A varied collection of short lyrical poems that observes nature and rural life, using seasonal imagery—sap, snow, rivers, cherries—and simple domestic scenes to reflect on change, beauty, and small joys. Sections shift between fireside recollections, sentimental and philosophical meditations, homiletic and religious pieces, and light humor, blending devotional songlike verses with moral aphorisms and affectionate memory.

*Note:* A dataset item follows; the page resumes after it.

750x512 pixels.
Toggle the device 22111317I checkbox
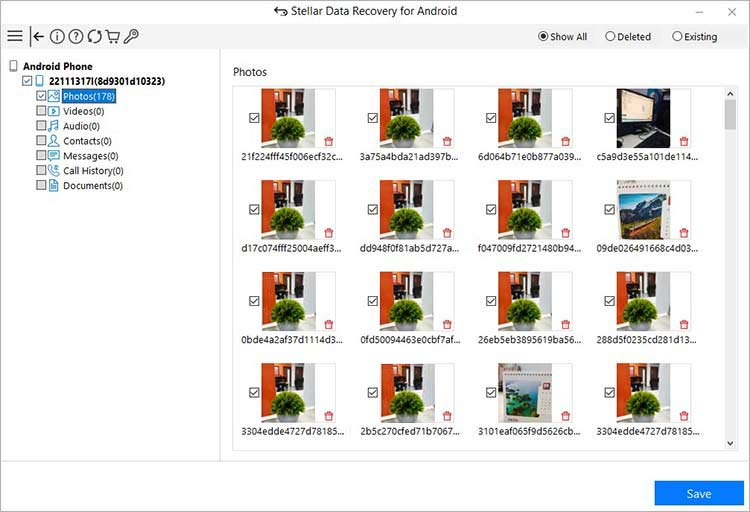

The voice moves between wistful and buoyant moods, finding consolation and ethical insight in commonplace experiences, while concise stanzas and vivid images emphasize mood and moral reflection rather than a continuous narrative.

HOMILIES


WHAT IS TRUTH?

Truth is the vision of the skies
That does not ask us to be wise
But just to lift perceiving eyes
Wherever there is living light
To clearer make the way of right
Or soiled humanity more white.
Truth is the meaning of all things
Not to the mind but to the springs
Of love and peace and fashionings;
For what we love is life’s concern
And hope is more than sages learn
And truth is most to which we turn.
Truth is the spirit of all truths
Which from the same supremeness moves
And universal purpose proves;
Truth is the light and not the spheres
Whose laws are known to only seers;
But by the stars the sailor steers.
Truth is the image of its God
Who all its endless vistas trod
And flung His attributes abroad;
For while too rare to minds more dense
Its mirror makes it real to sense
And gives its soul an evidence.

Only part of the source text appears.